Daily Mail

Minister vows probe into SATs exam that left children ‘in tears’

- By Connor Stringer

THE Government will examine a SATs exam after parents complained it was too hard.

Schools minister Nick Gibb has pledged to ‘look at’ the Year 6 reading paper amid claims it reduced some pupils to tears.

Hundreds of parents and teachers complained that last Wednesday’s exam for ten and 11-year- olds was too difficult. Schools said it was so tricky that even staff failed ‘to understand the questions’.

And that the English reading test included ‘GCSE-level’ questions, with even high-ability pupils unable to finish the paper.

Mr Gibb said the tests shouldn’t be ‘too hard for children’ and vowed to inspect the paper.

‘I’ve not seen the paper yet, I’ll look at it next week when it’s available,’ he said.

‘The Standards and Testing Agency have tested this assessment in tests before the pandemic. They tested it last year, with a large group of children.

‘They monitored the response of those children to the test, to the questions. They found that 85 per cent enjoy taking the test.

‘But we will certainly look at this because I know that there has been concern expressed by some schools.

‘We don’t want these tests to be too hard for children. That’s not the purpose. The purpose is to test the range of ability.’ SATs, or Standard Assessment Tests, are used to measure children’s English and maths skills in Year 2 and Year 6 and consist of six 45minute papers. Analysis by the Times Educationa­l Supplement of the controvers­ial Year 6 test showed pupils were required to read 2,106 words across three texts – around a third more than last year’s 1,564 words.

Based on Department for Education guidelines that a Key Stage 2 Sats pupil is expected to be able to read a minimum of 90 words a minute, it means reading the booklet alone would take 23 minutes and 30 seconds.
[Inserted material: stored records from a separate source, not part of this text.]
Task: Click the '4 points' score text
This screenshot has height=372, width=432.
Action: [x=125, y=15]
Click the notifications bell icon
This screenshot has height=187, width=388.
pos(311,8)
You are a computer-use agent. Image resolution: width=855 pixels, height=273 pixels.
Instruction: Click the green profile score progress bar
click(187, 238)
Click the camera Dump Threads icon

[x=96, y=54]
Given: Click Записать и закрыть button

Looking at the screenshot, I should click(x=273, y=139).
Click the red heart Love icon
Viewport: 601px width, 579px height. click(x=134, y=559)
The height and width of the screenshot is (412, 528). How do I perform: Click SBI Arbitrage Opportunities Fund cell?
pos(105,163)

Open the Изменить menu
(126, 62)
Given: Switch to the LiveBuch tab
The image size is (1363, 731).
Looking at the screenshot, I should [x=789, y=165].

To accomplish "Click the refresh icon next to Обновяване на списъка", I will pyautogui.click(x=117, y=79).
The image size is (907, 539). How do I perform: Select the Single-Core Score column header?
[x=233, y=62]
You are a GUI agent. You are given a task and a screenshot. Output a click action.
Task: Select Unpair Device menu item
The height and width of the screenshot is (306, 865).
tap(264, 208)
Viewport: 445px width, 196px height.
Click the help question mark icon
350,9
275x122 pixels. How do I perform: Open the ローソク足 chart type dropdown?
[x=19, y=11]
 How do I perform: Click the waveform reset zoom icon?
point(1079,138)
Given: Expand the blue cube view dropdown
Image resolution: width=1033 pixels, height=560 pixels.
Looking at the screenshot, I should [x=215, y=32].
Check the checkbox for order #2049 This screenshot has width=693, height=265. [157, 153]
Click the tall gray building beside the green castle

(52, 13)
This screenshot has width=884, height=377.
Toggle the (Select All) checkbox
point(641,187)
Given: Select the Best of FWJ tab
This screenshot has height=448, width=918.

The Department for Education defended the exam that sparked outrage last week, saying ‘the tests are designed to be challengin­g’.

The National Associatio­n of Head Teachers, which represents heads at the majority of primary schools said it planned to complain to Ofqual, the exams regulator.

Sarah Hannafin, from the union, said: ‘Members have told us that the choice of texts was not accessible for the wide range of experience­s and background­s children have and the difficulty was beyond previous tests, leaving children upset, and even staff struggling to understand the questions.’